TASK BRIEF
Output, word for word, each line from the one with "The height and" through the end of the listing below, excluding every picture.

- - - - - - -

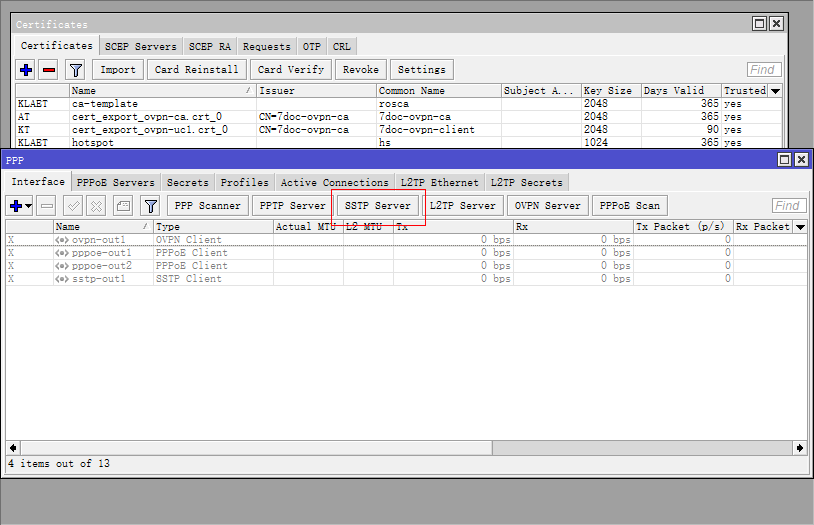Screen dimensions: 814x525
Task: Click the add certificate plus icon
Action: point(26,70)
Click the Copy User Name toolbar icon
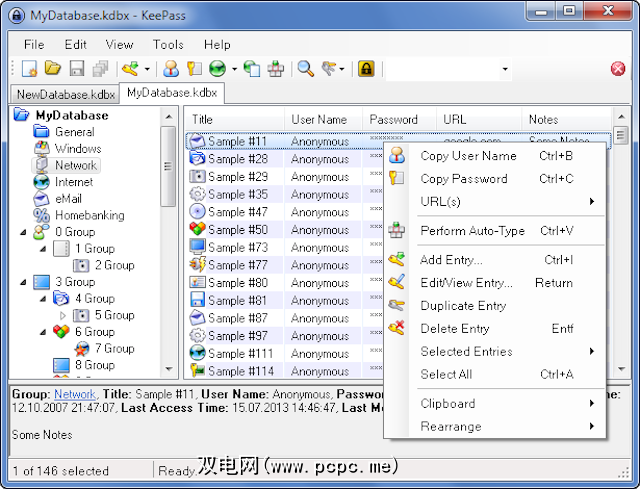This screenshot has width=640, height=489. [171, 69]
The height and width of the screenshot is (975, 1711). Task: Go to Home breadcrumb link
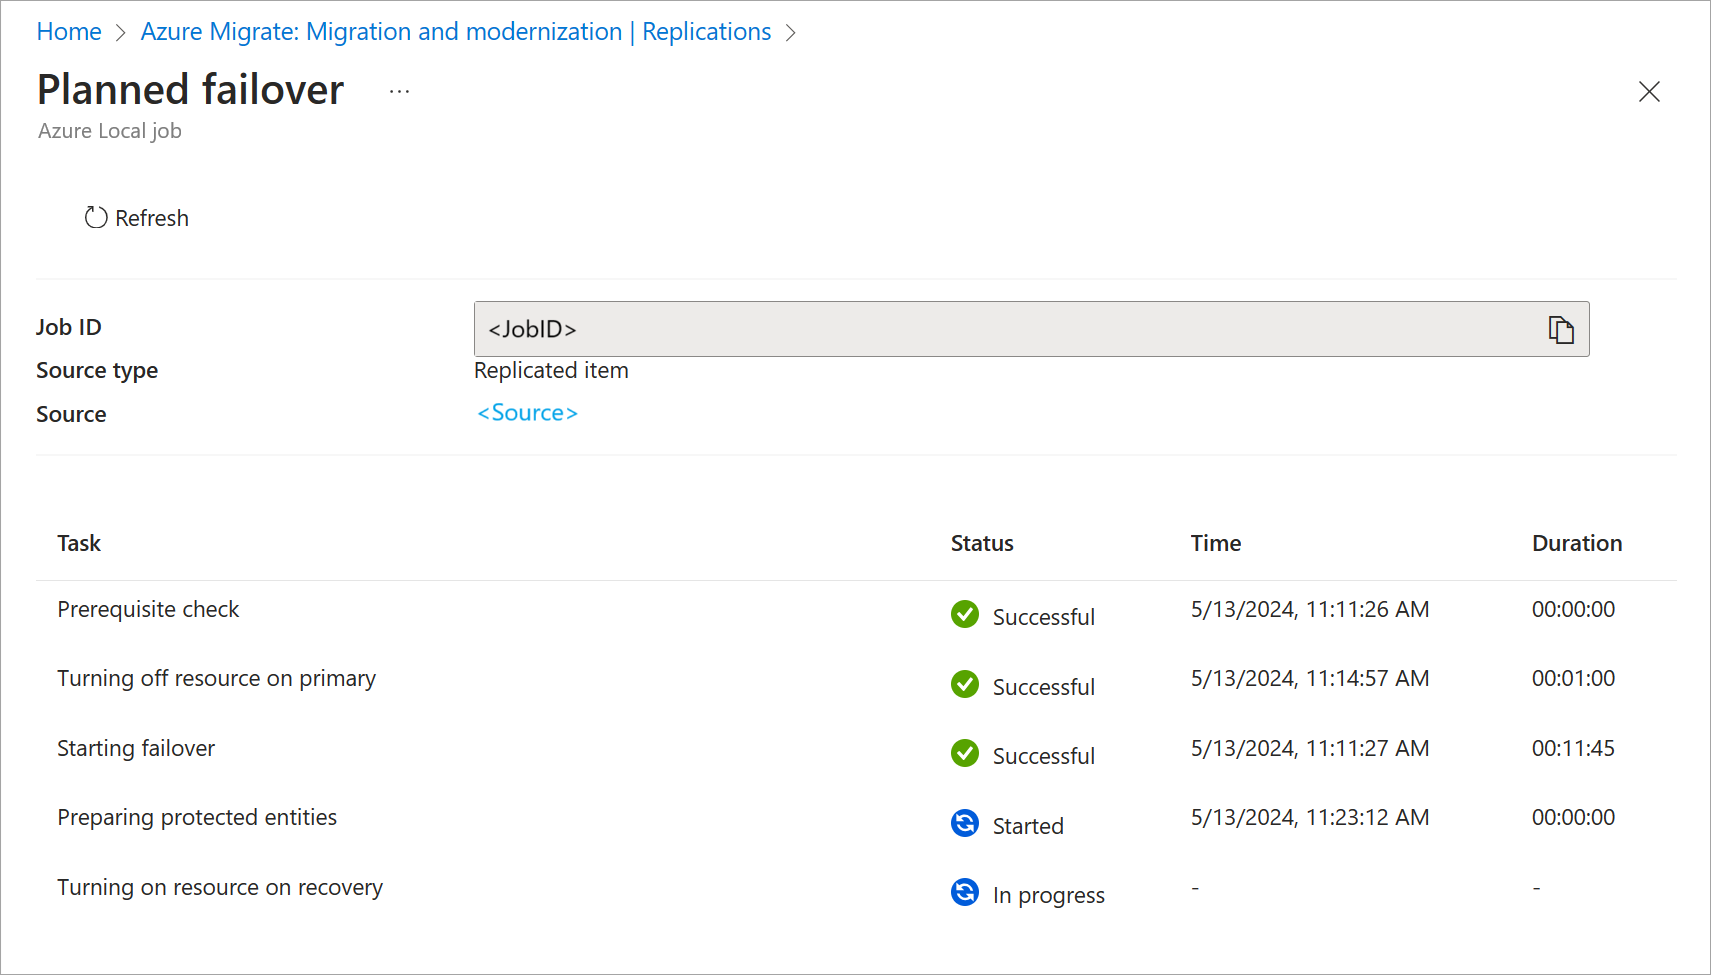69,32
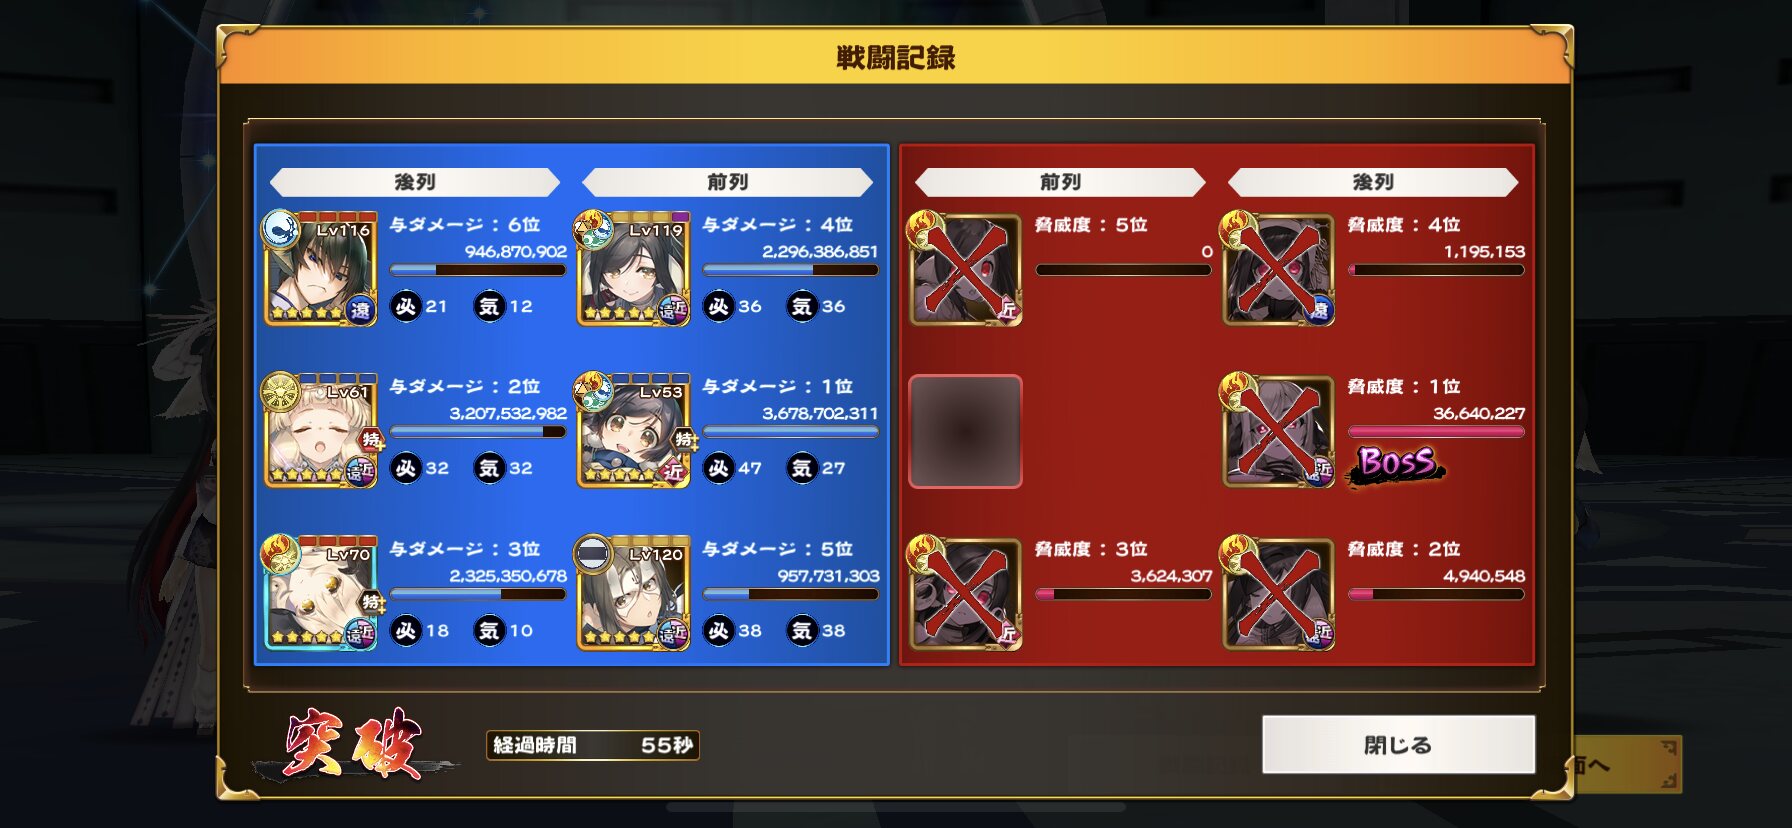Click the damage bar for 3,678,702,311

[x=790, y=432]
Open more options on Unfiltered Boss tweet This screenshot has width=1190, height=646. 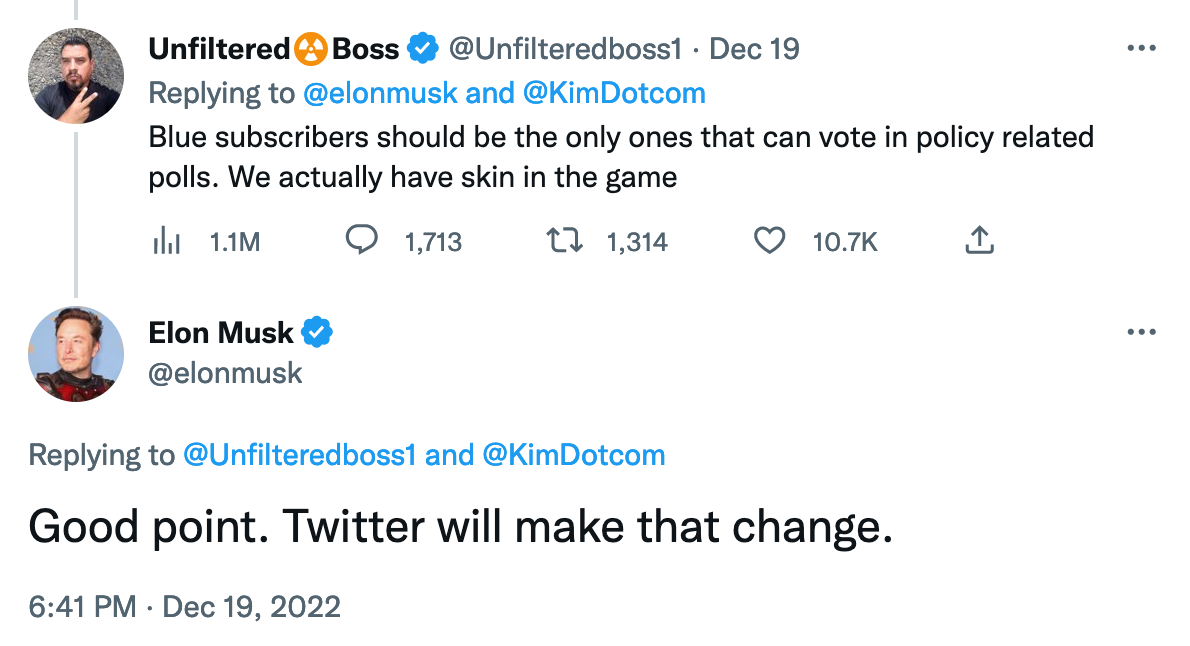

- - - - - - -

WRITTEN RESPONSE
The height and width of the screenshot is (975, 1711). Task: Go to Home breadcrumb link
69,32
Click the damage bar for 3,678,702,311

[x=790, y=432]
Open more options on Unfiltered Boss tweet This screenshot has width=1190, height=646. 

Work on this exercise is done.